— DIRECTIONS FOR THIS TASK —
Copy everything from the start of the items down through the line containing "(446, 427).", with both ends included. Leave the pictures out of your answer.

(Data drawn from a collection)
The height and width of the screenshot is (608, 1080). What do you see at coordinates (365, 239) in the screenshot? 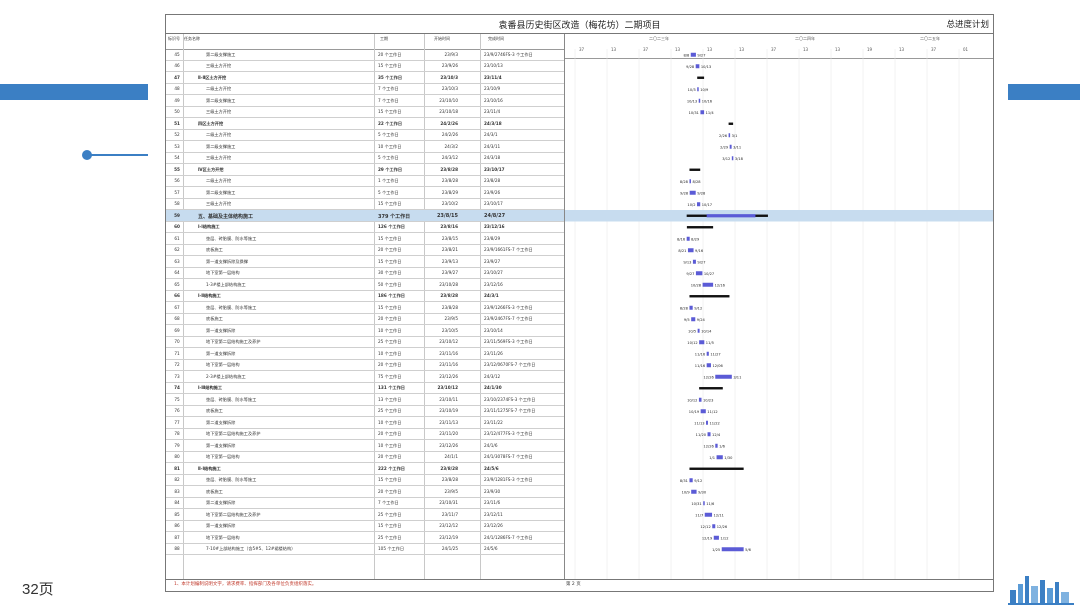
I see `task-row: 61 垫层、砖胎膜、防水等施工 15 个工作日 23/8/15 23/8/29` at bounding box center [365, 239].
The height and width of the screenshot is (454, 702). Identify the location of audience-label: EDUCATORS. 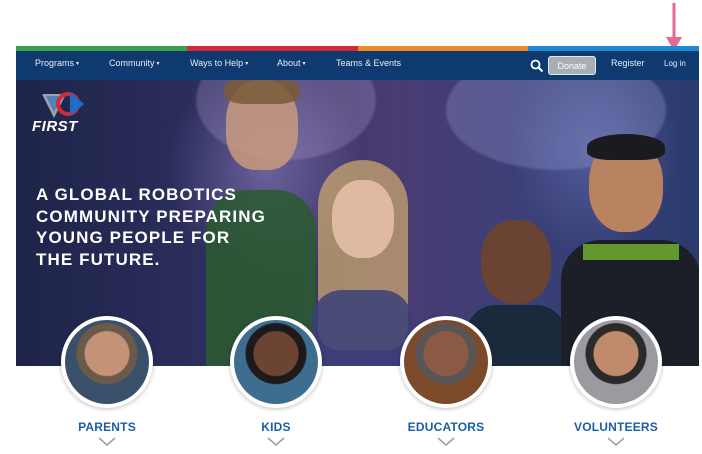
(446, 427).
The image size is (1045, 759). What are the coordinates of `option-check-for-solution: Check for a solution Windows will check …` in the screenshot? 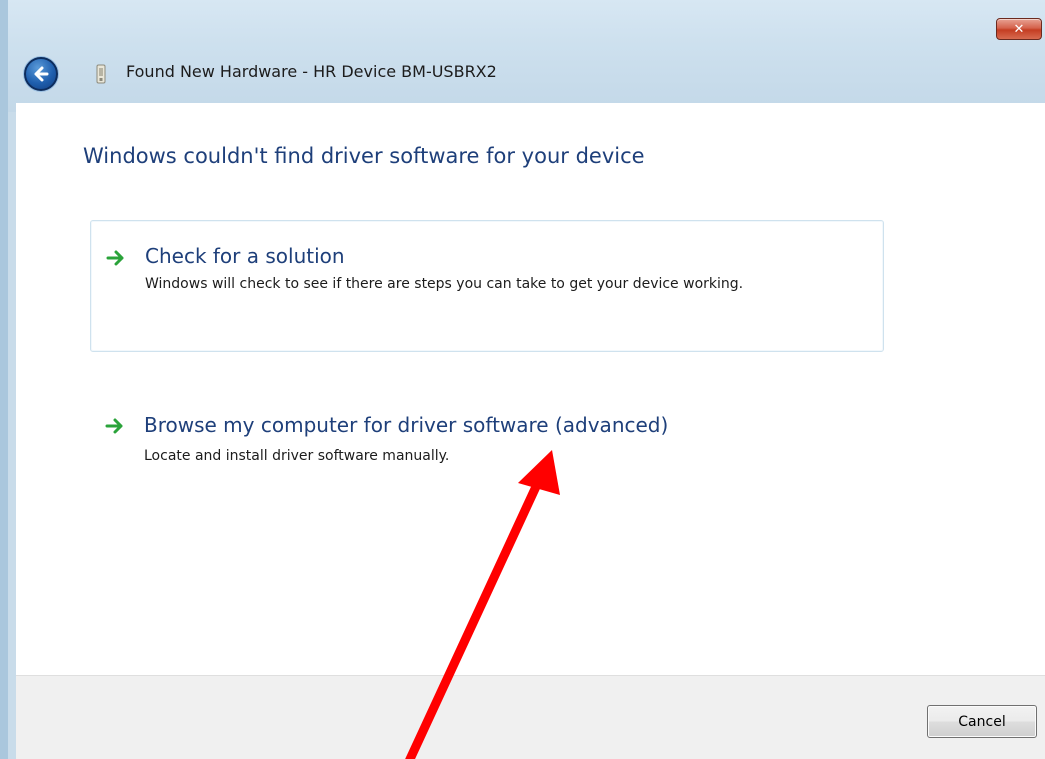 It's located at (487, 286).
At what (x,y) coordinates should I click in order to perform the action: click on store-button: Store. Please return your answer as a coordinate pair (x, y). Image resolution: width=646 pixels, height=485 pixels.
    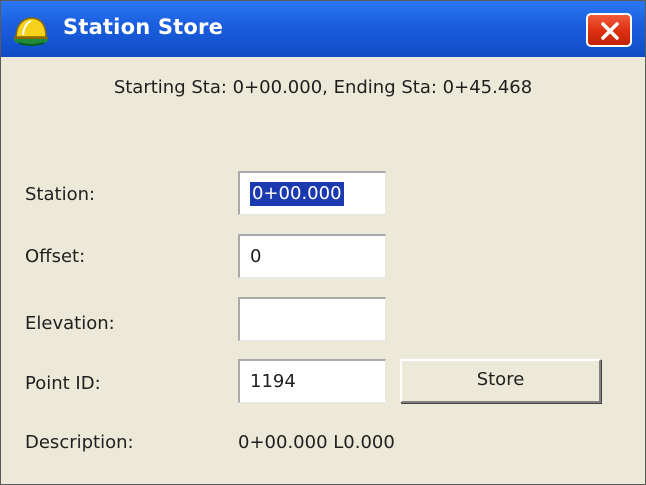
    Looking at the image, I should click on (500, 381).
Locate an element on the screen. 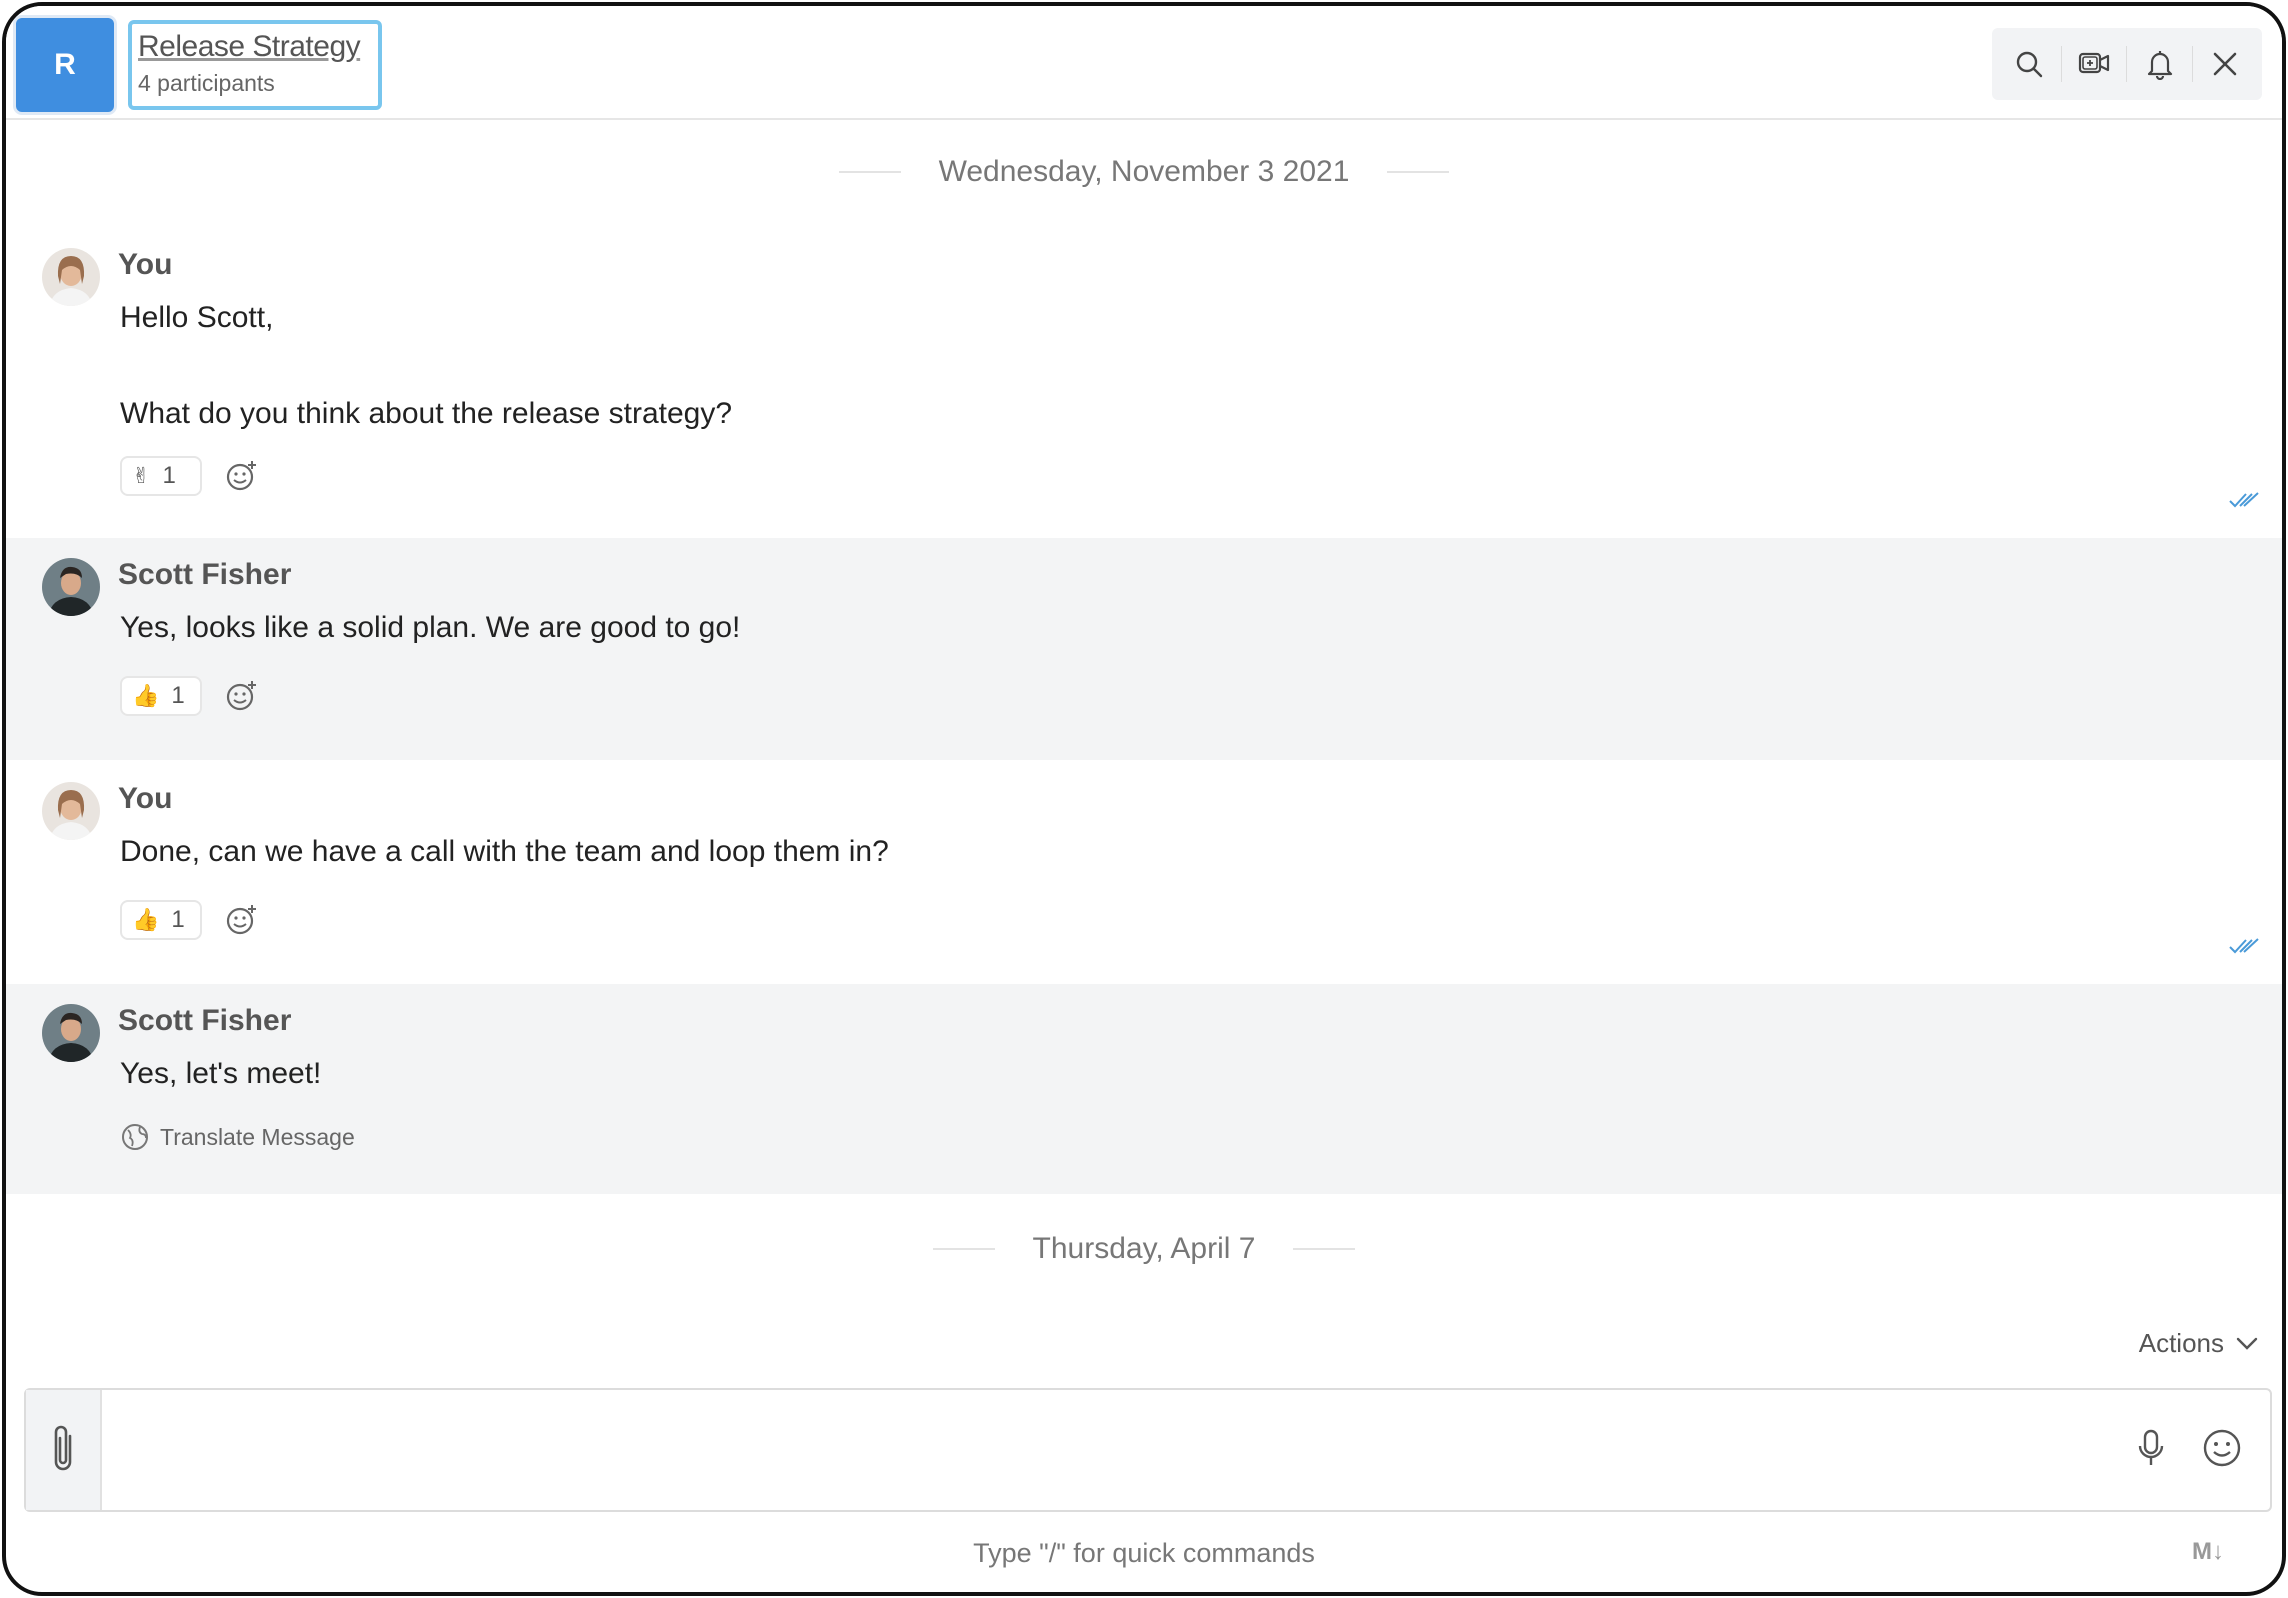  header-toolbar is located at coordinates (2127, 64).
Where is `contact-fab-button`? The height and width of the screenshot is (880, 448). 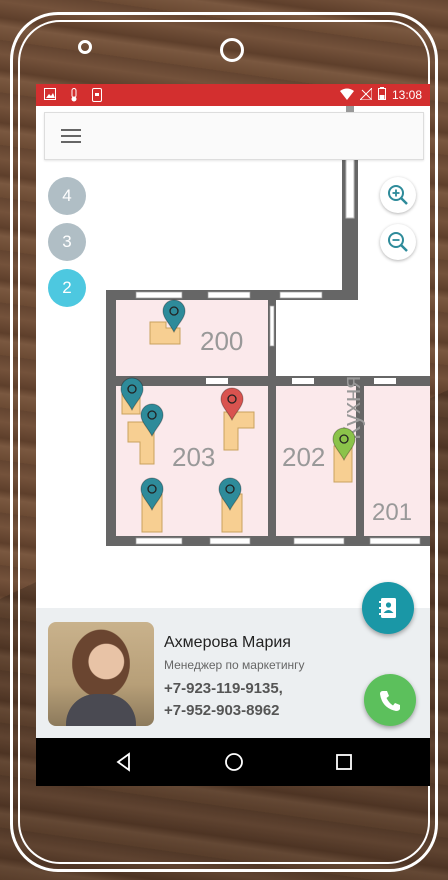 contact-fab-button is located at coordinates (388, 608).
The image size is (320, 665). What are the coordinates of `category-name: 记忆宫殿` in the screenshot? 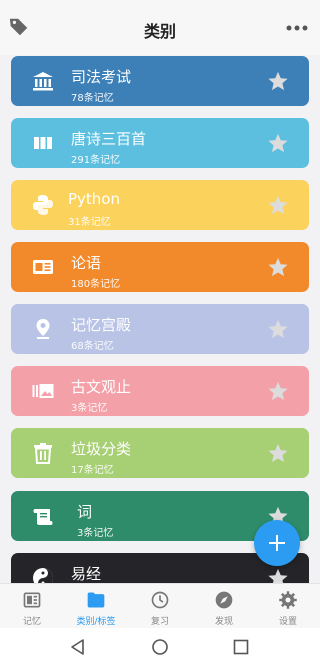 It's located at (102, 325).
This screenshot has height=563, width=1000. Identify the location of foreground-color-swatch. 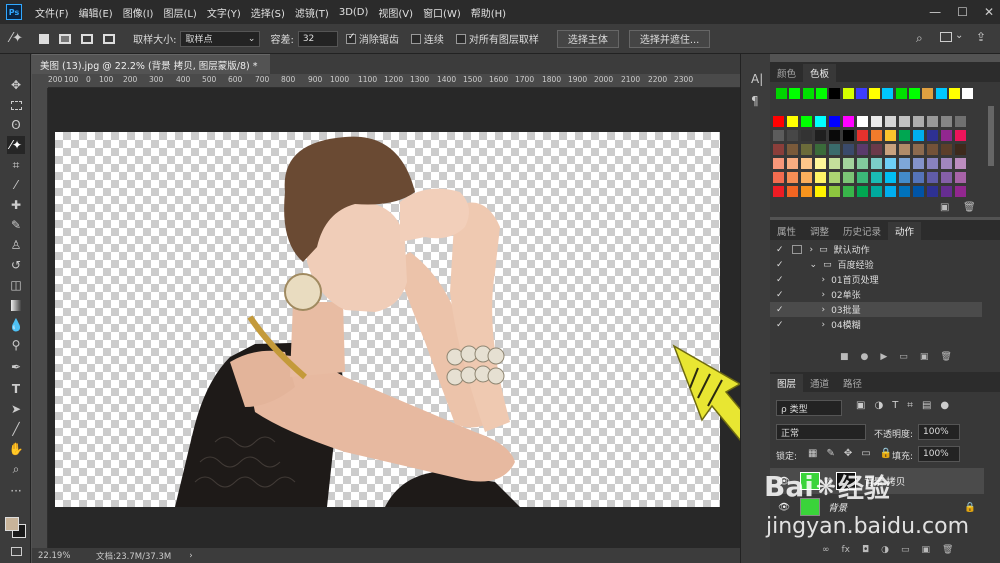
(12, 524).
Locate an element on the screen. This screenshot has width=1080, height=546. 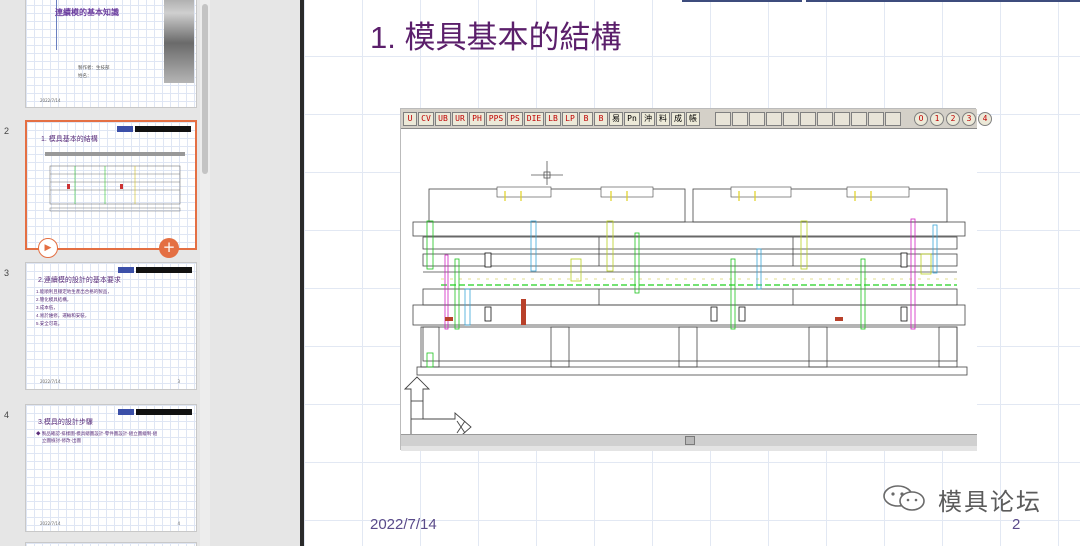
cad-status-bar is located at coordinates (689, 448).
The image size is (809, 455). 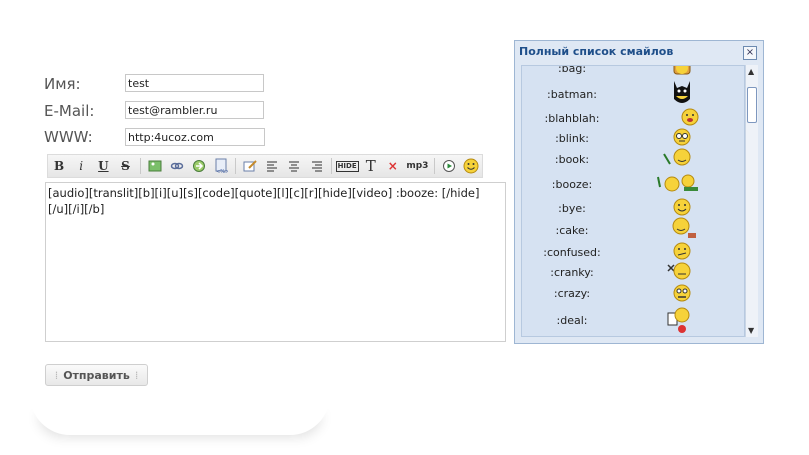 I want to click on email-field: test@rambler.ru, so click(x=194, y=110).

— FINISHED EXERCISE —
The height and width of the screenshot is (608, 1080). What do you see at coordinates (365, 239) in the screenshot? 
I see `task-row: 61 垫层、砖胎膜、防水等施工 15 个工作日 23/8/15 23/8/29` at bounding box center [365, 239].
The height and width of the screenshot is (454, 702). Identify the location of audience-label: EDUCATORS. 
(446, 427).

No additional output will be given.